» **Task objective**:
Copy these rows word for word. Begin at the line that has "Click the Waist column header" and stop after the line that has "Looking at the screenshot, I should click(x=527, y=410).".

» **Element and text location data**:
'''

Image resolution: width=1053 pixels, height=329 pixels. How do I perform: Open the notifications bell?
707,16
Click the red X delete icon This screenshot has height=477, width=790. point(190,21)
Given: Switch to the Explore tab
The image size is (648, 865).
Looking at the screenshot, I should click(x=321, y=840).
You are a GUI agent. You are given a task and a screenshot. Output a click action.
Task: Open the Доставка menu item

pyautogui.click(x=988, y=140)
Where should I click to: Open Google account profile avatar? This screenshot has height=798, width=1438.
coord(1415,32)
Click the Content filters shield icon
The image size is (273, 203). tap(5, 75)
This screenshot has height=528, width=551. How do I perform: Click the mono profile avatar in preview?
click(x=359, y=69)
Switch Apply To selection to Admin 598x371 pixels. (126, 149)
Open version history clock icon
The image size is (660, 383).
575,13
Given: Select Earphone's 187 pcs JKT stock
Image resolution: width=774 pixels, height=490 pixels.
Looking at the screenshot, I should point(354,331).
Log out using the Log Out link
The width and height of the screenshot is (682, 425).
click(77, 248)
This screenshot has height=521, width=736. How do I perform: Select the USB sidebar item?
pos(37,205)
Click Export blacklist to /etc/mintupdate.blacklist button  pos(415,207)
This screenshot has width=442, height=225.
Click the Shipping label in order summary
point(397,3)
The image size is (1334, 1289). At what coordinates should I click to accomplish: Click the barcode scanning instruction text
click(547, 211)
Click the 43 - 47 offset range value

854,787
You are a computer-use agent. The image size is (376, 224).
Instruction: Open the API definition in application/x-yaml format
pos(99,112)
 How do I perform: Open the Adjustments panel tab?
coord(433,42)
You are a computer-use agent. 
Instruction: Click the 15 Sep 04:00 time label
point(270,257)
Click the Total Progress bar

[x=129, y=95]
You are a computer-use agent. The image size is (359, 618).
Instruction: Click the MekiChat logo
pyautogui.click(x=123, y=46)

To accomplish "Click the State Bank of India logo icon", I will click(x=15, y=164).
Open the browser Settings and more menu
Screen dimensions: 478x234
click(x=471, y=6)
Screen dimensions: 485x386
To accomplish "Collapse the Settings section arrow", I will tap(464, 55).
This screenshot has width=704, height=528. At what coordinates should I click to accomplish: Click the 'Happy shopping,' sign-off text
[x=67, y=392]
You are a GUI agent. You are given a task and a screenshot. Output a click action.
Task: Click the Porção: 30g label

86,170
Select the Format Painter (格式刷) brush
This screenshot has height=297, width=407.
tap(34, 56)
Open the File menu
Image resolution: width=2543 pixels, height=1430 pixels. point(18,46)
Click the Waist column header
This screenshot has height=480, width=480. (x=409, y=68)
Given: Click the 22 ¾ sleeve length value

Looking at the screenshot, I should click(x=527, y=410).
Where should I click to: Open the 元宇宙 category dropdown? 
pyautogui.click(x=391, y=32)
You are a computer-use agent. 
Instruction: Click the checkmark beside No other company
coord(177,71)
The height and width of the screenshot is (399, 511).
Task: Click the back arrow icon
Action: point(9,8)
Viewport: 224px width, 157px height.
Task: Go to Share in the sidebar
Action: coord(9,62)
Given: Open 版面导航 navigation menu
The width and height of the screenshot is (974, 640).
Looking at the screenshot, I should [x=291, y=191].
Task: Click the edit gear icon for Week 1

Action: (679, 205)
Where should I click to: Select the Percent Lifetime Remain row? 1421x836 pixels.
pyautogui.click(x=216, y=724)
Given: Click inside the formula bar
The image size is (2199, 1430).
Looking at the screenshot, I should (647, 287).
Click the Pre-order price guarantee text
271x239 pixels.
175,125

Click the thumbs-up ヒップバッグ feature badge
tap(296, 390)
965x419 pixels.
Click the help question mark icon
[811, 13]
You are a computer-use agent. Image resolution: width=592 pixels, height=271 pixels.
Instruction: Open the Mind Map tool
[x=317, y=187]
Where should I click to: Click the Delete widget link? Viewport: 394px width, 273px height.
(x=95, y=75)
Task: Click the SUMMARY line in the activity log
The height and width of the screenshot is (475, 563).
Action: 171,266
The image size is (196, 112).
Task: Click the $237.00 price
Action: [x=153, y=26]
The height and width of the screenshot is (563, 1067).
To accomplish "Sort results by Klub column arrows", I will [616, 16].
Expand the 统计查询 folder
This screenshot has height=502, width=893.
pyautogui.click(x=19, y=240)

'''

» **Reply to the exercise**:
Click the Waist column header
This screenshot has height=480, width=480. (x=409, y=68)
Given: Click the 22 ¾ sleeve length value

Looking at the screenshot, I should click(x=527, y=410).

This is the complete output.